TASK INSTRUCTIONS
Write out, word for word, every line in the data below from the one containing "[wersja kolorystyczna czarno-żółta]" to the one containing "Komunikacja elektroniczna (197, 606)", both of them included.

RECORD EXCERPTS
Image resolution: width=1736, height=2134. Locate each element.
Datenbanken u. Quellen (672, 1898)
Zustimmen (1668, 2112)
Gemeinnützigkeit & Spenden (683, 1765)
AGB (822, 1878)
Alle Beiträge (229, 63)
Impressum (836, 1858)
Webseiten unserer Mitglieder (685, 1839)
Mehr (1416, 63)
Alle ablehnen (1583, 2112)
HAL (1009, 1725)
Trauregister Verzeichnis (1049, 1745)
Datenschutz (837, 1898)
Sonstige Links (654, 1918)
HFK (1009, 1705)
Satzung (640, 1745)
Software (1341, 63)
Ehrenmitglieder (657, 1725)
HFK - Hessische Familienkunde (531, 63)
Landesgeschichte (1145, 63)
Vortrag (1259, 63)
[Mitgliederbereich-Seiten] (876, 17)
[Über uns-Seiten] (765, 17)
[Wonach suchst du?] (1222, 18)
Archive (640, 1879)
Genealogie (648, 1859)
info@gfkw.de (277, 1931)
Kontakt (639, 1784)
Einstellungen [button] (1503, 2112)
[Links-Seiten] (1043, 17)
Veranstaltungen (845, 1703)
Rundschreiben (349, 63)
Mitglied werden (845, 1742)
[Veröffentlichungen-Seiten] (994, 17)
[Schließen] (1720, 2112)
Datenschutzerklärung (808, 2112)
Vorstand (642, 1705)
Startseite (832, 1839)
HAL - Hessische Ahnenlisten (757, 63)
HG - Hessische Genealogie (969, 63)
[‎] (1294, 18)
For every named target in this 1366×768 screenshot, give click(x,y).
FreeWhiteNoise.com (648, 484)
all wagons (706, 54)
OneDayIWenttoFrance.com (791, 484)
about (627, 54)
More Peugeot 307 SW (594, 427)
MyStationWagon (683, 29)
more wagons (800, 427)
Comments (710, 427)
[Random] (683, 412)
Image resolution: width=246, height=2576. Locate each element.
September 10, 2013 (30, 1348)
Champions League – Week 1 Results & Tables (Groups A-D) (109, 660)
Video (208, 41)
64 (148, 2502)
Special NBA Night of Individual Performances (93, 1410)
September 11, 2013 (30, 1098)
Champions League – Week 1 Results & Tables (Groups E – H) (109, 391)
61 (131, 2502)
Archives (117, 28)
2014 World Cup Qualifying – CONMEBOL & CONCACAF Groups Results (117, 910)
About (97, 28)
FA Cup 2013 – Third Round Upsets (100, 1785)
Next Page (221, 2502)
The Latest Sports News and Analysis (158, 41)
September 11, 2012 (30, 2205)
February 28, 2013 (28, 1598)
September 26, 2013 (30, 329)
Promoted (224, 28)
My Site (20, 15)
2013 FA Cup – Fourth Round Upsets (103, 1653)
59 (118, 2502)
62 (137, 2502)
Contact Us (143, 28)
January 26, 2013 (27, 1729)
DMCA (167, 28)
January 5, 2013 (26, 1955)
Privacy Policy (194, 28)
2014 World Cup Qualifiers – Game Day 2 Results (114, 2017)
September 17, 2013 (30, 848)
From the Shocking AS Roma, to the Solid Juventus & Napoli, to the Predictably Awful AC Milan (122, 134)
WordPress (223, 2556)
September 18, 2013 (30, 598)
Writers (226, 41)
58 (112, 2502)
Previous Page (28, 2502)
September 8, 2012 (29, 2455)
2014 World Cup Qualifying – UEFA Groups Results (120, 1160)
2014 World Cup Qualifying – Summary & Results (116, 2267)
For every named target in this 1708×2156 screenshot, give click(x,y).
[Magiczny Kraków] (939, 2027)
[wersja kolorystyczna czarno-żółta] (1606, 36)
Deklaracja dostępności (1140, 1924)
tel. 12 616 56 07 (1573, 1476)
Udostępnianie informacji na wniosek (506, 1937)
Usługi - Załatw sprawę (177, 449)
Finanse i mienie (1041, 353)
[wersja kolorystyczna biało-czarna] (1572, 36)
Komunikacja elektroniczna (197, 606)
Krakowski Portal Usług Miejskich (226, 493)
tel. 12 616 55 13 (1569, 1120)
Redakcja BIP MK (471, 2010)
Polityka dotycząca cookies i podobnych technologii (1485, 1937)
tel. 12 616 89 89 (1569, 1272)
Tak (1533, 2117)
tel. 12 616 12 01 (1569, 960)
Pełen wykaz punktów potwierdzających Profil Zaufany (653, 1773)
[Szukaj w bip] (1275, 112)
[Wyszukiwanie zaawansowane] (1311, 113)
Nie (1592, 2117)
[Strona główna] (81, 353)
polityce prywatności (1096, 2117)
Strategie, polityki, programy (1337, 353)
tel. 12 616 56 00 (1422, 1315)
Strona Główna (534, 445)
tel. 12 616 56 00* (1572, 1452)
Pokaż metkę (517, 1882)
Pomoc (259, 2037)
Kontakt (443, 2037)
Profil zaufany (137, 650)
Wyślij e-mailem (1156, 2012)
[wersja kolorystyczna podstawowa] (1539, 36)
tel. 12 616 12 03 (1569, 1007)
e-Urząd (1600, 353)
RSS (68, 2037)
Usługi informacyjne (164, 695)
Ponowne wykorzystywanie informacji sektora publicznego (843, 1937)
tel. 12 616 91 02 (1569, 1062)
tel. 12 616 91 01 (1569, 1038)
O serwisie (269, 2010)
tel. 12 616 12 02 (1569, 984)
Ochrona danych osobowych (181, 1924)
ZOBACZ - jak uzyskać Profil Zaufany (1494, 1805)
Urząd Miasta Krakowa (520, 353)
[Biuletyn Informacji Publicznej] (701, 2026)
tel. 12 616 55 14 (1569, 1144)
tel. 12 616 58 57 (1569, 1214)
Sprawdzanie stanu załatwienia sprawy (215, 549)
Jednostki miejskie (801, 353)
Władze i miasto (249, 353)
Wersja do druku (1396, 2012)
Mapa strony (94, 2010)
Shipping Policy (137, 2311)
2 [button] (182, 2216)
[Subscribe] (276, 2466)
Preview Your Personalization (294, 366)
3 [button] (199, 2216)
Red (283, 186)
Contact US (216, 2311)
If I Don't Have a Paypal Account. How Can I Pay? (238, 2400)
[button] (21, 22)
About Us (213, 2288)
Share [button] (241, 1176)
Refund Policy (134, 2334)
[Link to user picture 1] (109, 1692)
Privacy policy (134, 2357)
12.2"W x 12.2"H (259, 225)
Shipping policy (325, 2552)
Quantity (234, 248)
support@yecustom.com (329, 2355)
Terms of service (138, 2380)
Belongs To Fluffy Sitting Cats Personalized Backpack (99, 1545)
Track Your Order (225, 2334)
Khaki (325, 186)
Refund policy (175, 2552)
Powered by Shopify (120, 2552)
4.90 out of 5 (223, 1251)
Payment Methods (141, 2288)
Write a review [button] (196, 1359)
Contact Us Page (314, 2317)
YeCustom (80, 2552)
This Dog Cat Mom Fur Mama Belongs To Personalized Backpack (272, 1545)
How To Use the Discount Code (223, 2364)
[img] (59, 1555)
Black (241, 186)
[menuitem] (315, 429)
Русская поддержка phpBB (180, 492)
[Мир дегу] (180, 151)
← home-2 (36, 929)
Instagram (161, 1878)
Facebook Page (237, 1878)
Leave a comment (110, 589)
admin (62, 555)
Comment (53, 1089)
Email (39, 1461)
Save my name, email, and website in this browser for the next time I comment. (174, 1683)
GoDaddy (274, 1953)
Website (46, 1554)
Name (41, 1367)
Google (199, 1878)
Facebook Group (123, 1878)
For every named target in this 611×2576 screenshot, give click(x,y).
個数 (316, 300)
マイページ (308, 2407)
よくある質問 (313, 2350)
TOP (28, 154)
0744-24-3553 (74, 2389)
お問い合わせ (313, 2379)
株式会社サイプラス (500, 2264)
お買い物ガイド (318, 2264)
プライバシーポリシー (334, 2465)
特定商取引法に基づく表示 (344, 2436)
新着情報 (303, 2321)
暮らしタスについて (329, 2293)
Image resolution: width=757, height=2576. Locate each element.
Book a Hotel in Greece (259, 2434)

YOUR RESPONSE
[wersja kolorystyczna czarno-żółta] (1606, 36)
Deklaracja dostępności (1140, 1924)
tel. 12 616 56 07 (1573, 1476)
Udostępnianie informacji na wniosek (506, 1937)
Usługi - Załatw sprawę (177, 449)
Finanse i mienie (1041, 353)
[wersja kolorystyczna biało-czarna] (1572, 36)
Komunikacja elektroniczna (197, 606)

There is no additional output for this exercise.